The liability for employee benefits in India includes gratuity and provident fund, which are mandatory. This apart, companies also provide long-term benefits in the form of Defined Benefit schemes (pension, leave benefits, death, disability and post retirement medical needs) and Defined Contribution schemes (superannuation).

The gap has widened because, while liabilities have increased significantly in the last one year, there has not been a commensurate increase in assets. For example, the Defined Benefit liabilities of 83 companies common between the 2011 and 2010 study, stood at Rs 1,32,000 crore as on March 31, 2011 (approximately 50 per cent higher than previous year). But assets stood at only Rs 77,200 core (27 per cent rise over the previous year).

Sector trends

Consistent with the previous years, the banking sector continues to have the largest benefit plans. The liabilities for the BSE 100 banks have increased almost two-fold to Rs 10,500 crore as on March 31, 2011. This could be due to the liabilities fully reflecting the impact of wage revisions and employees taking advantage of the second pension option.

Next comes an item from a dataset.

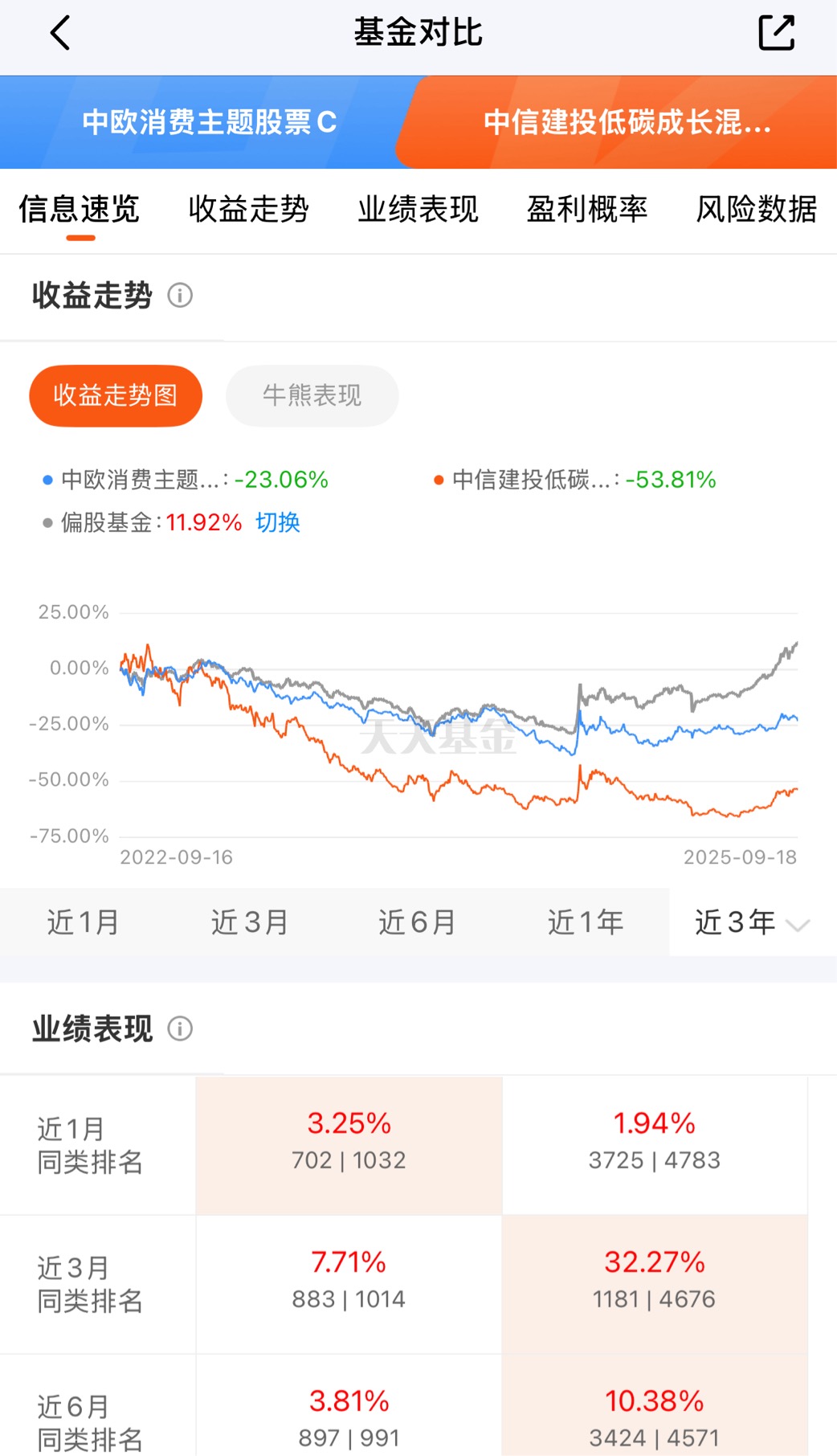The width and height of the screenshot is (837, 1456).
Task: Select the 近1月 time range
Action: pos(84,922)
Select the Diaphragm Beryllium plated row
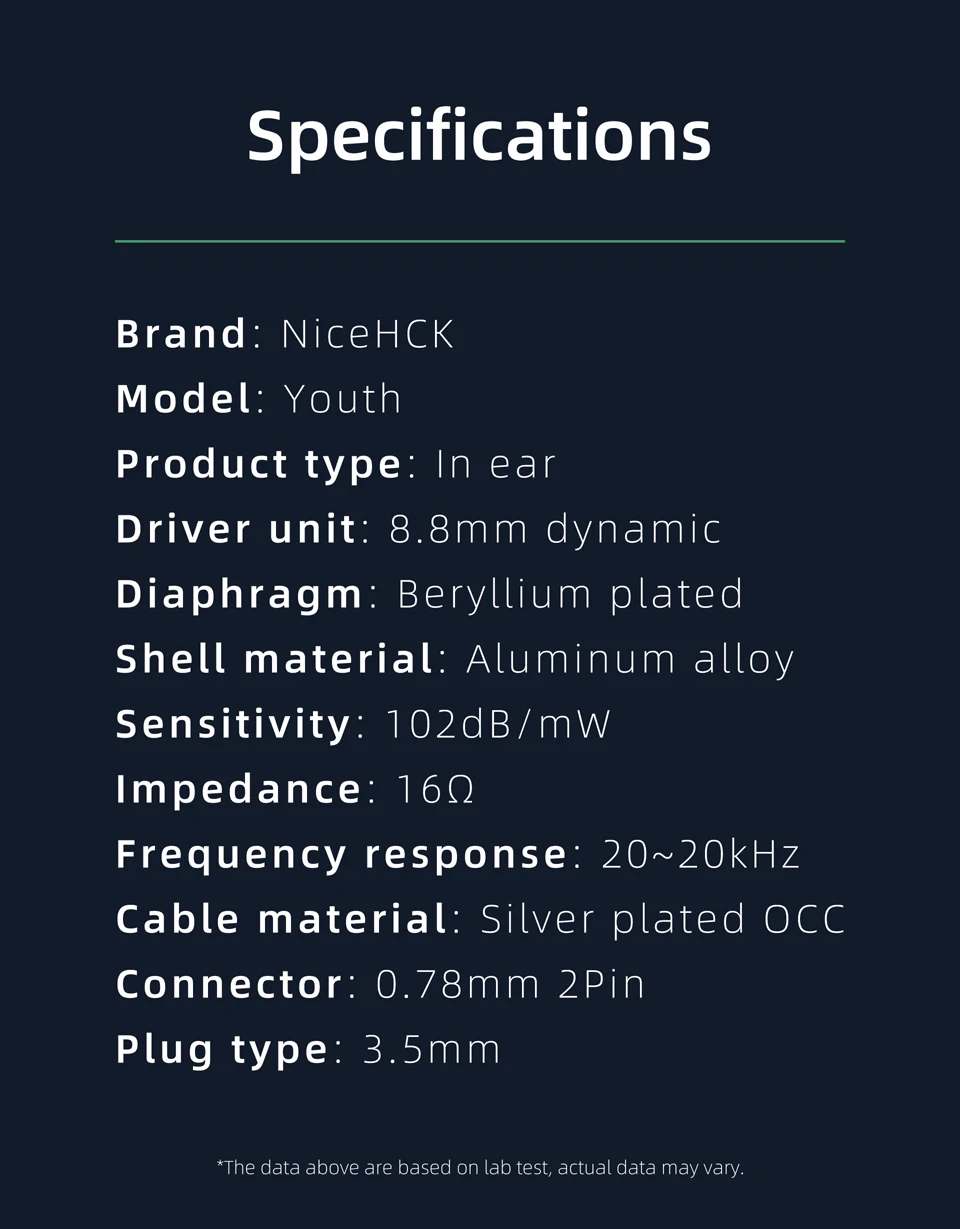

While the oil and gas sector comes a distant second with Rs 1,884 crore in unfunded liabilities, average liabilities for other sectors such as IT, Telecom, Power and Mining have remained around the same levels for the last three years.

Implications

The significance of such increase in liabilities is that it has a direct impact on the profits, as accounting standards require immediate recognition of change in liability measurements. The survey points out that an increase in liabilities could also be because of improved disclosures by companies. Companies need to make the projecting of these liabilities part of their business planning and ensure adequate back up for their assumptions. This will help reduce the volatility in benefits expense, it adds.